Felizmente o arroubo bélico do presidente não foi levado a sério, nem aqui, nem lá, nem acolá. Tudo parece ter sido posto na conta do seu já conhecido e constante destempero verbal. Um estilo.

O relacionamento do nosso país com os americanos, como, aliás, de toda a América Latina, tem sido de subserviência. A Doutrina Monroe nunca deixou de funcionar. Na atualidade o Brasil se satisfaz em ser uma espécie de rabo do leão.                                                              

O episódio me trouxe à mente a figura do esquecido ex-senador capixaba Magno Malta, um dos artífices da vitória de Bolsonaro e o primeiro a ser posto de lado, que dizia que certas situações eram como se “o rabo quisesse sacudir o cachorro”. Troque cachorro por leão e você vai entender o estado de ânimo do presidente.

Ao longo da história, tivemos conjunções de homens valorosos com ideais de liberdade e patriotismo que souberam impor o interesse nacional e deixaram patrimônio de competência na diplomacia, mais que na guerra. Dois momentos foram exemplares e são os que cabem citar, nas poucas linhas desta crônica.

A Política Externa Independente do governo Jânio Quadros, no auge da Guerra Fria, conduzida pelo Ministro das Relações Exteriores, Afonso Arinos de Melo Franco, que com outros 3 países, formaram o bloco dos não alinhados. História para quem quer saber e discutir o Brasil.

Outros episódios de confirmação da soberania nacional, sem show midiático, tiveram lugar no governo do austero Ernesto Geisel, que ficou conhecido no seu conjunto como “pragmatismo responsável”.

Logo ao assumir o governo, o então presidente, por meio de medidas como o reconhecimento dos governos socialistas de Portugal e Angola que se implantaram após a derrocada do regime salazarista; o reatamento de relações com a República Popular da China e outras manifestações, firmou conceitos de que o Brasil era de fato soberano. Isso possibilitou que nosso país denunciasse o Tratado Militar Brasil-Estados Unidos e que firmássemos um acordo nuclear com a Alemanha, para transferência de tecnologia e construção de usinas nucleares. Algo que num paralelo, hoje significaria a escolha do fornecimento da tecnologia 5G livremente. Outras manifestações da nossa independência política, comercial e ideológica se deram por atos firmes daquele presidente.

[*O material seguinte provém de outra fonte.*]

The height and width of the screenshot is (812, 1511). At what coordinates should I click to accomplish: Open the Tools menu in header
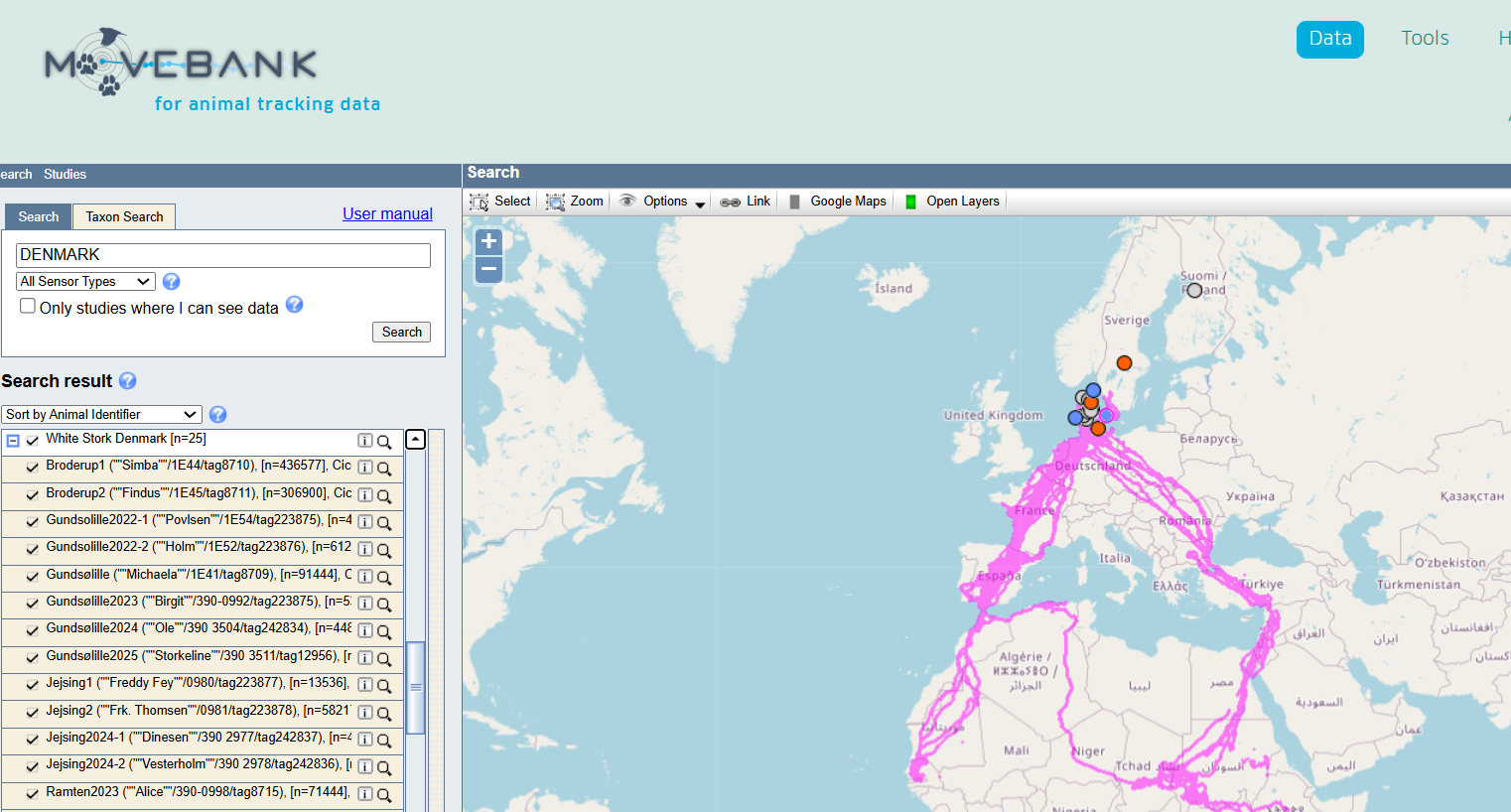[1425, 39]
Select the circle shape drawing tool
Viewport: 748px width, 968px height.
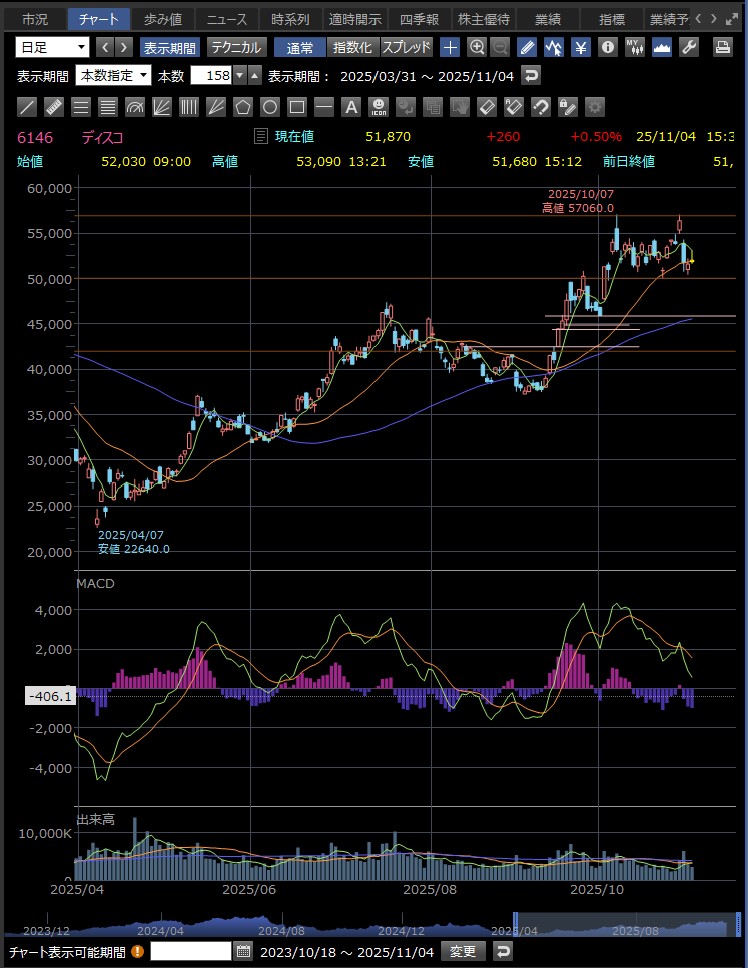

Nos últimos tempos, temos cedido aos americanos vantagens comerciais, estratégicas, diplomáticas sem reciprocidade, por uma espécie de idolatria. Talvez dentro da conhecida filosofia pregada pelo Centrão: “É dando que se recebe”, mas que só funciona quando se tem força para cobrar a segunda parte da afirmação.

A liderança da América no mundo é inconteste, reconhecer a realidade é ter bom senso, mas isso não significa ficar de joelhos, por um lado, nem perder a paciência por outro. Maturidade é a palavra.

Vale aqui refletir sobre o ditado: “É preferível ser focinho de porco que rabo de leão”.

Crônicas da Madrugada. Danilo Sili Borges. Brasília – Nov. 2020.